Original URL: http://www.theregister.co.uk/2011/06/08/google_software_infrastructure_dubbed_obsolete_by_ex_employee/

Ex-Google engineer dubs Goofrastructure 'truly obsolete'

MapReduce and BigTable as 'ancient, creaking dinosaurs'

By Cade Metz

Posted in Cloud, 8th June 2011 18:53 GMT

A former Google engineer who worked on a library at the heart of "nearly every Java server at Google" has dubbed the company's much-ballyhooed backend software "well and truly obsolete".

In a blog post published earlier this week, Dhanji R. Prasanna announced that he had resigned from the company, and though he praised Google in many ways, he made a point of saying that the company's famously distributed back-end is behind the times.

"Here is something you may have heard but never quite believed before: Google's vaunted scalable software infrastructure is obsolete," he wrote. "Don't get me wrong, their hardware and datacenters are the best in the world, and as far as I know, nobody is close to matching it. But the software stack on top of it is 10 years old, aging and designed for building search engines and crawlers. And it is well and truly obsolete."

As a member of the Google Wave team, Prasanna helped build the search and indexing pipelines for the ill-fated effort to reinvent communication on the web, but he also worked on Guice, a library "at the heart of nearly every single Java server at Google".

Prasanna did not immediately respond to a request to discuss his post. But he goes on to describe Google's Protocol Buffers, BigTable distributed database, and MapReduce distributed number-crunching platform as "ancient, creaking dinosaurs", compared with outside open source projects like MessagePack, JSON, and Hadoop, which is based on the ideas behind Google's MapReduce and distributed file system.

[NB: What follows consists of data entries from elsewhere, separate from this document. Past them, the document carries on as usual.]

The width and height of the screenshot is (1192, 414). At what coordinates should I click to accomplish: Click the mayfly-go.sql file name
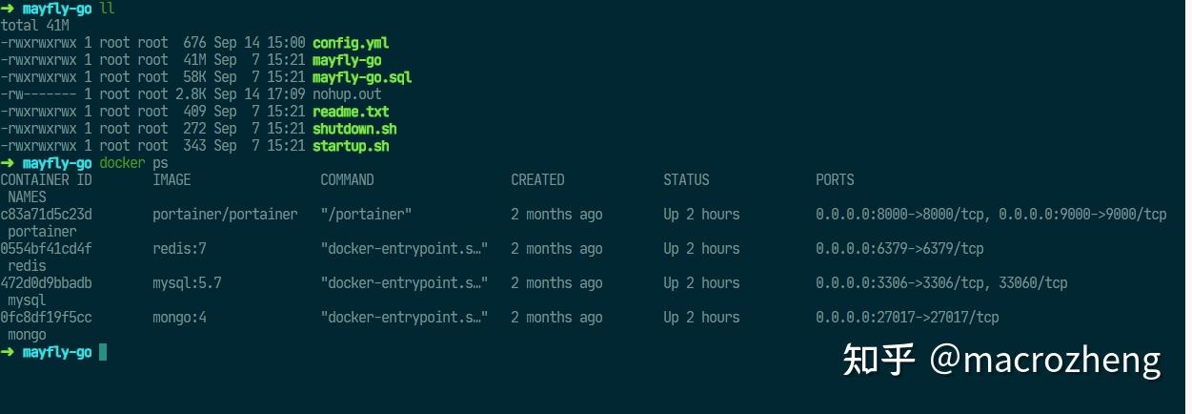[362, 77]
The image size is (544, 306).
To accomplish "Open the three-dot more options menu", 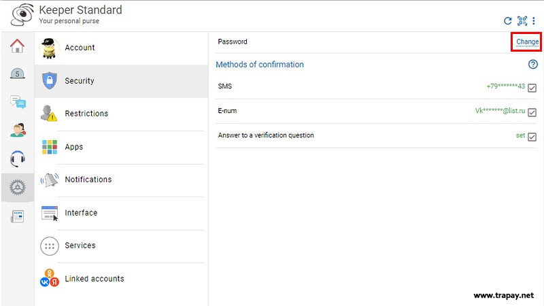I will click(534, 21).
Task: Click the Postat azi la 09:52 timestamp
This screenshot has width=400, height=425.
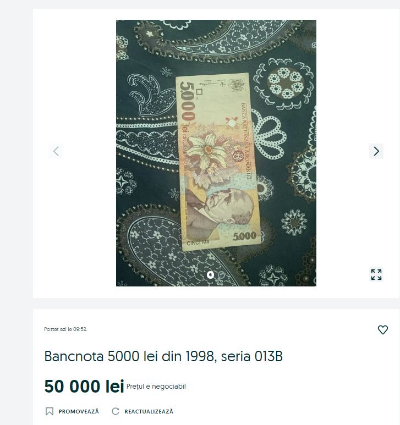Action: point(65,329)
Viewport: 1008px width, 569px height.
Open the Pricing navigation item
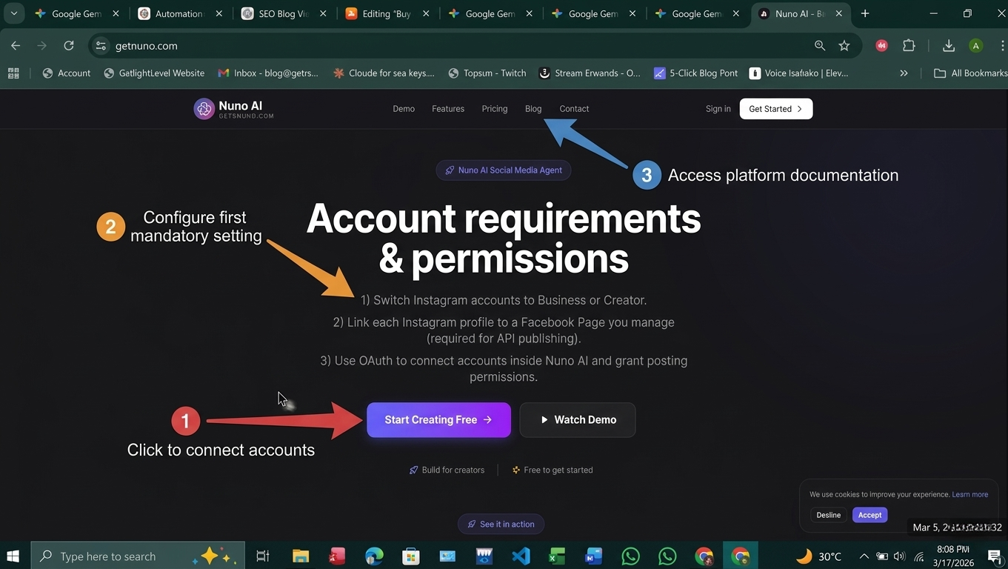(494, 109)
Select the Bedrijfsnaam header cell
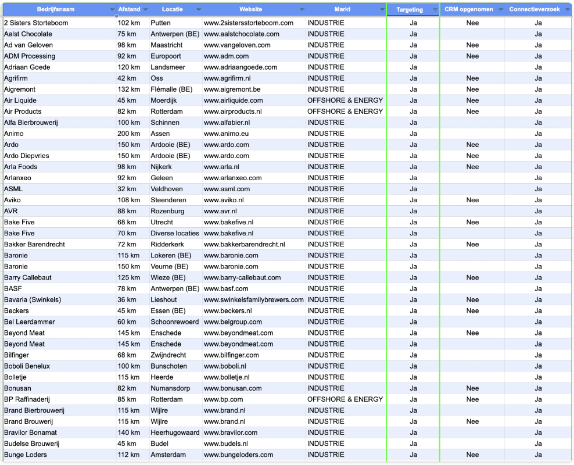The image size is (574, 465). tap(55, 10)
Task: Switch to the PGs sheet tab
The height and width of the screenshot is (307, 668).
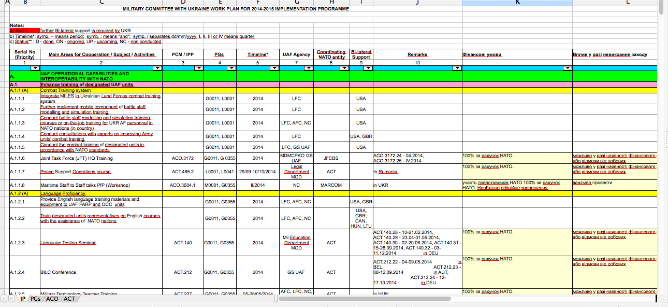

Google has previously acknowledged some short comings with the likes of MapReduce. But Prasanna went so far that newer Google infrastructure projects such as Megastore as well as developer tools such as Google Web Toolkit and Closure were "sluggish, overengineered Leviathans" compared to projects like MongoDB and jQuery. He complained that Google's new projects are "designed by engineers in a vacuum, rather than by developers who have need of tools."

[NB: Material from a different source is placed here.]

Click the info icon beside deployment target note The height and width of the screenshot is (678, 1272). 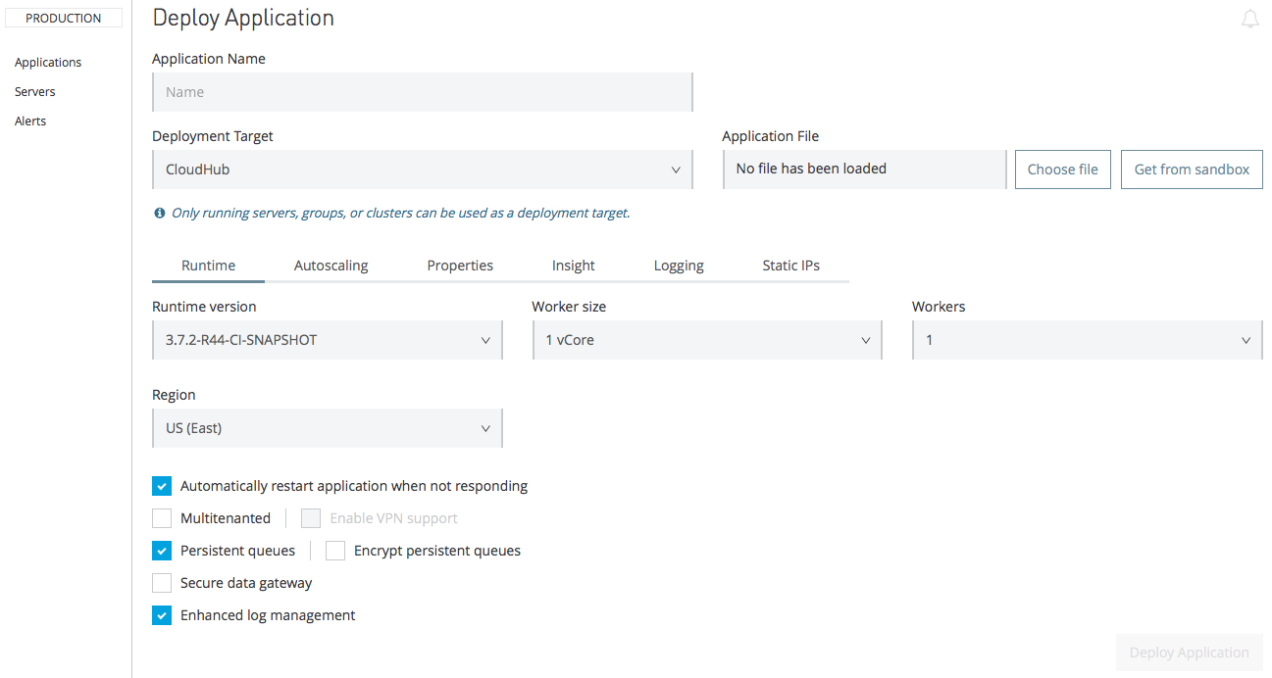pyautogui.click(x=160, y=213)
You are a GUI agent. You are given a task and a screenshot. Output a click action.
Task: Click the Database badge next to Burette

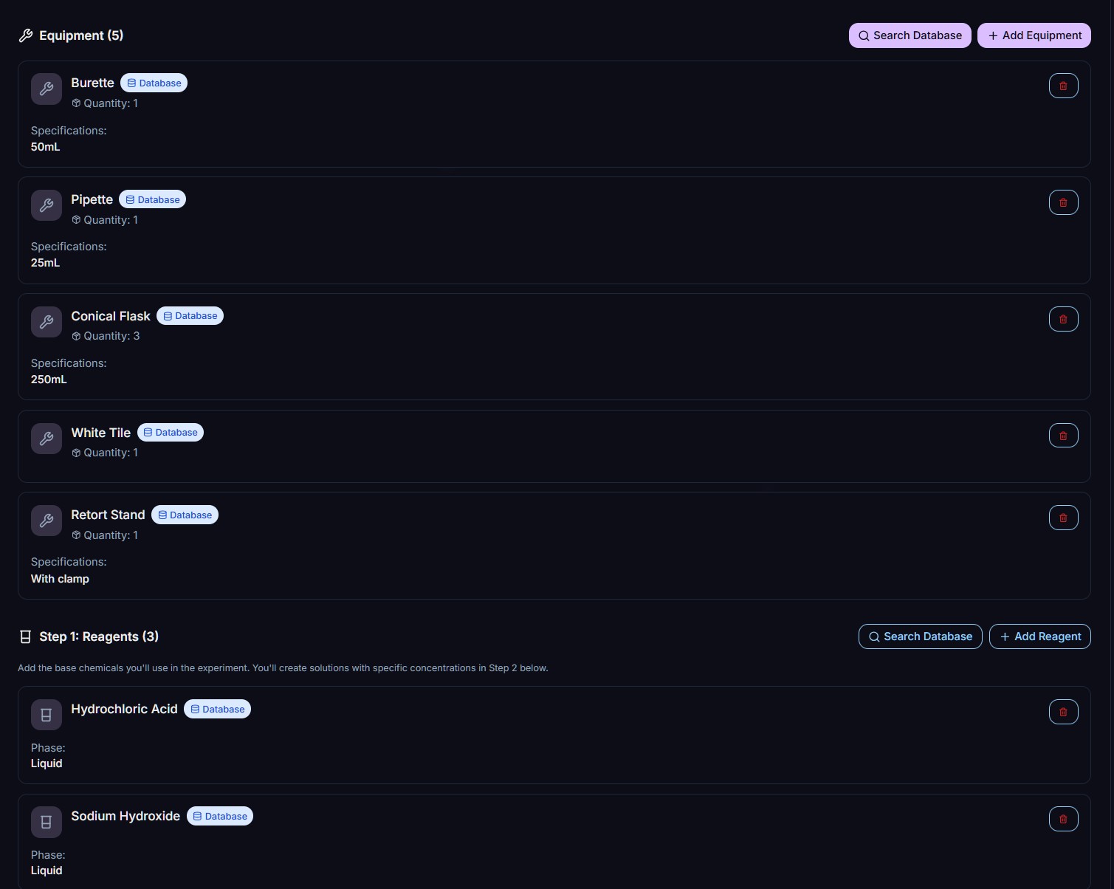coord(154,83)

Google is famously secretive about its back-end software infrastructure. It has published research papers on platforms such as the Google File System, Google MapReduce, and BigTable, but it otherwise says very little about how these platforms are used within the company. And, yes, the platforms are closed source.

On the public mailing list for Google App Engine – an online service that lets you run your own applications atop Google's infrastructure – Google developer programs engineer Ikai Lan took issue with at least some of Prasanna's post.

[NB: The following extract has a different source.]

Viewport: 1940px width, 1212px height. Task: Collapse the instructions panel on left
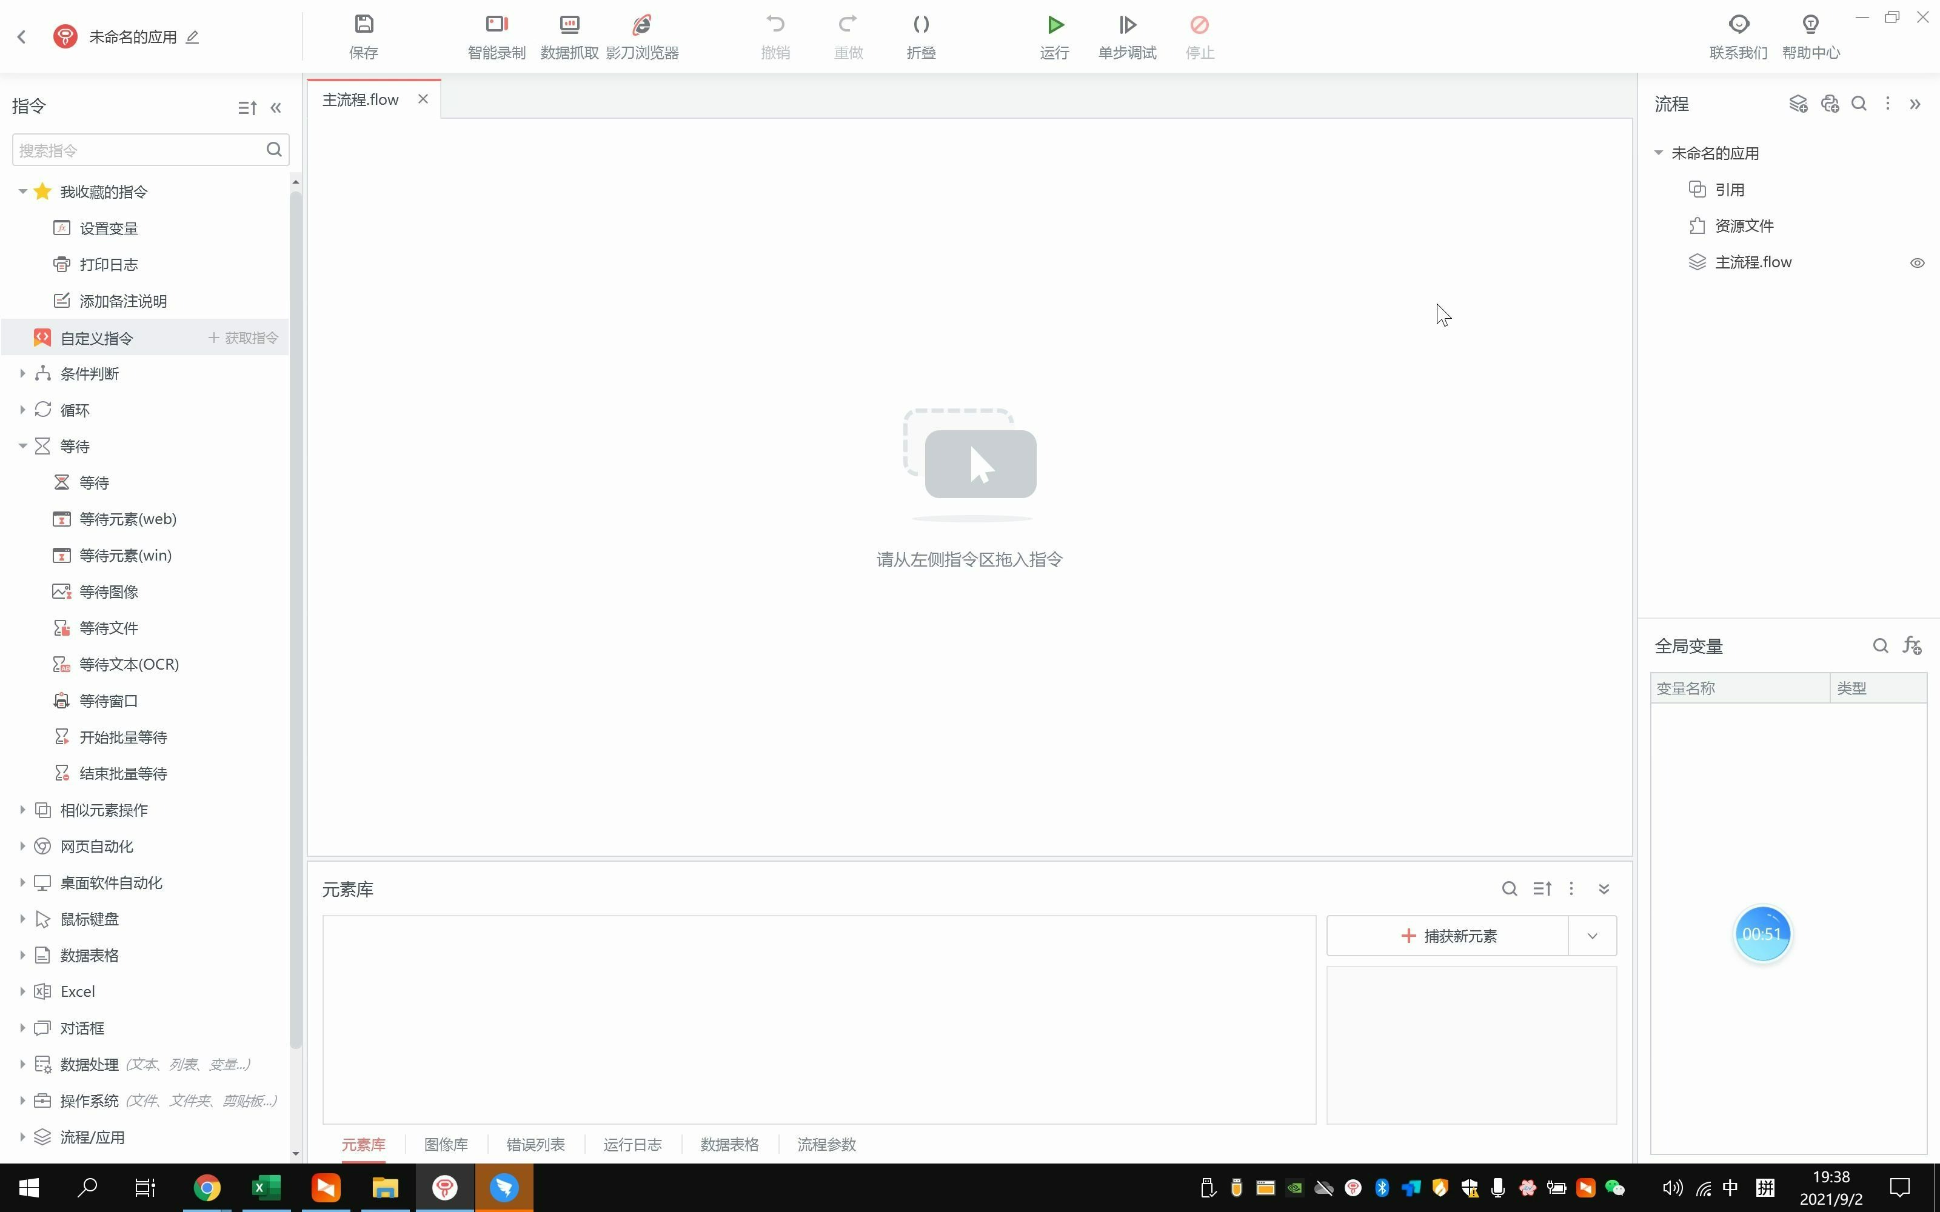pyautogui.click(x=276, y=107)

"The bit about Hadoop, for instance, raised a lot of eyebrows amongst Googlers who have extensive use of both (new hires with a few years Hadoop experience)," he said. "I'd also disagree that we are not rebuilding things. In fact, Google has the opposite problem of other technology companies: instead of 'don't touch it, it works!', we err on the side of 'it can be better, we should improve it - mid flight!'"

Prasanna did not actually say that Google has failed to rebuild its platforms. At one point, he specifically mentioned Megastore, a real-time, high-replication layer built atop BigTable. But he did imply that efforts to rebuild at Google are slow.

"In the short time I've been outside Google I've created entire apps in Java in the space of a single workday," he said. "I've gotten prototypes off the ground, shown it to people, or deployed them with hardly any barriers." This, however, would seem to describe a switch from any large corporation.

Google downs shot of espresso

Last year, in an interview with the Association for Computer Machinery (ACM), a Google engineer acknowledged that GFS was unsuited for low-latency, real-time applications like YouTube and Gmail, and he said that Google was working to build a new version of the file system.

Googler Matt Cutts later told The Register that this "GFS 2" was part of the company's new search infrastructure codenamed Caffeine.

Several months after that, at the launch of Google's Instant search interface, Eisar Lipkovitz, a senior director of engineering at the company, told us that within the company, GFS 2 is known as "Colossus" and that it moves the company's search indexing system off of MapReduce and onto BigTable.

A few weeks later, Google published a paper on Colossus and a new distributed data processing system known as Percolator. But according to Lipkovitz, these platforms were built specifically for search and may or may not be applied to other Google services.

For years, database guru Mike Stonebraker has criticized MapReduce and GFS, and Lipkovitz told us that Google has made "similar observations". MapReduce, he told us, is not suited to calculations that need to occur in near realtime.

Google has also said that the single-master design of GFS is a major limitation. "A single point of failure may not have been a disaster for batch-oriented applications, but it was certainly unacceptable for latency-sensitive applications, such as video serving," said Google's Sean Quinlan in his interview with the ACM. Colossus does not have this limitation.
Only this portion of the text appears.